Limbic, which is testing a ChatGPT-based therapy app, is trying to address this by adding a separate program that limits ChatGPT’s responses to evidence-based therapy. Harper says that health regulators can evaluate and regulate this and similar “layer” programs as medical products, even if laws regarding the underlying AI program are still pending.

Wysa is currently applying to the U.S. Food and Drug Administration for its cognitive-behavioral-therapy-delivering chatbot to be approved as a medical device, which Sinha says could happen within a year. Wysa uses an AI that is not ChatGPT, but Sinha says the company may consider generative AIs once regulations become clearer.
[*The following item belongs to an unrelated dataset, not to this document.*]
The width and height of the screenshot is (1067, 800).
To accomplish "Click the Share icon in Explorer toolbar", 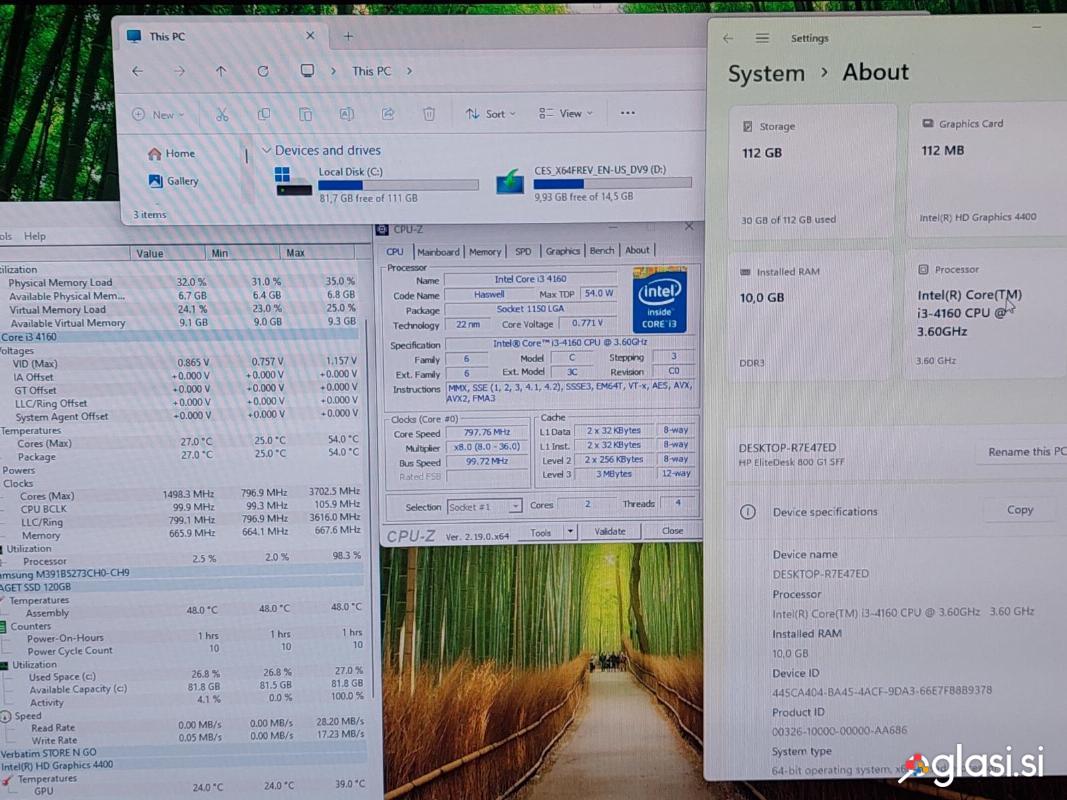I will [388, 114].
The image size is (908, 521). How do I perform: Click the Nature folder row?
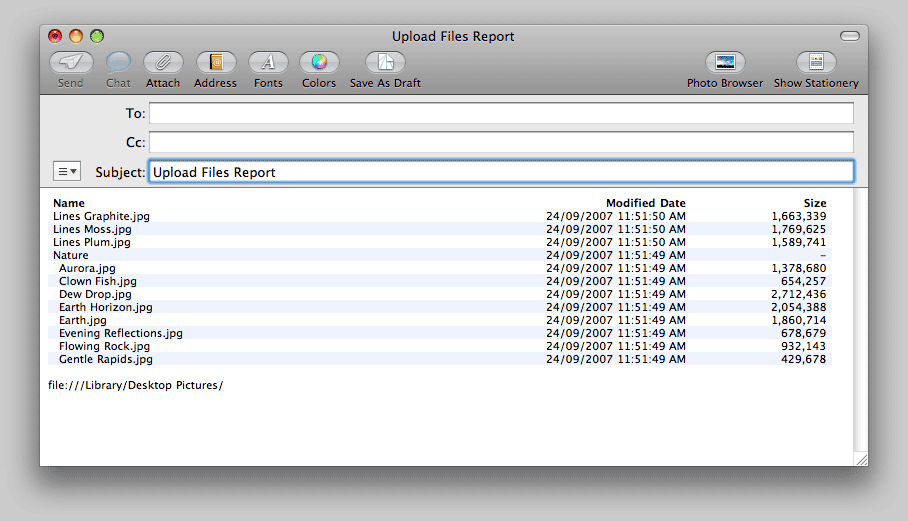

Brown worries that without regulations in place, emotionally vulnerable users will be left to determine whether a chatbot is reliable, accurate and helpful. She is also concerned that for-profit chatbots will be primarily developed for the “worried well”—people who can afford therapy and app subscriptions—rather than isolated individuals who might be most at risk but don’t know how to seek help.

Ultimately, Insel says, the question is whether some therapy is better than none. “Therapy is best when there’s a deep connection, but that’s often not what happens for many people, and it’s hard to get high-quality care,” he says. It would be nearly impossible to train enough therapists to meet the demand, and partnerships between professionals and carefully developed chatbots could ease the burden immensely. “Getting an army of people empowered with these tools is the way out of this,” Insel says.

*Editor’s Note (5/26/23): This sentence was edited after posting to correct Evi-Anne van Dis’s current affiliation.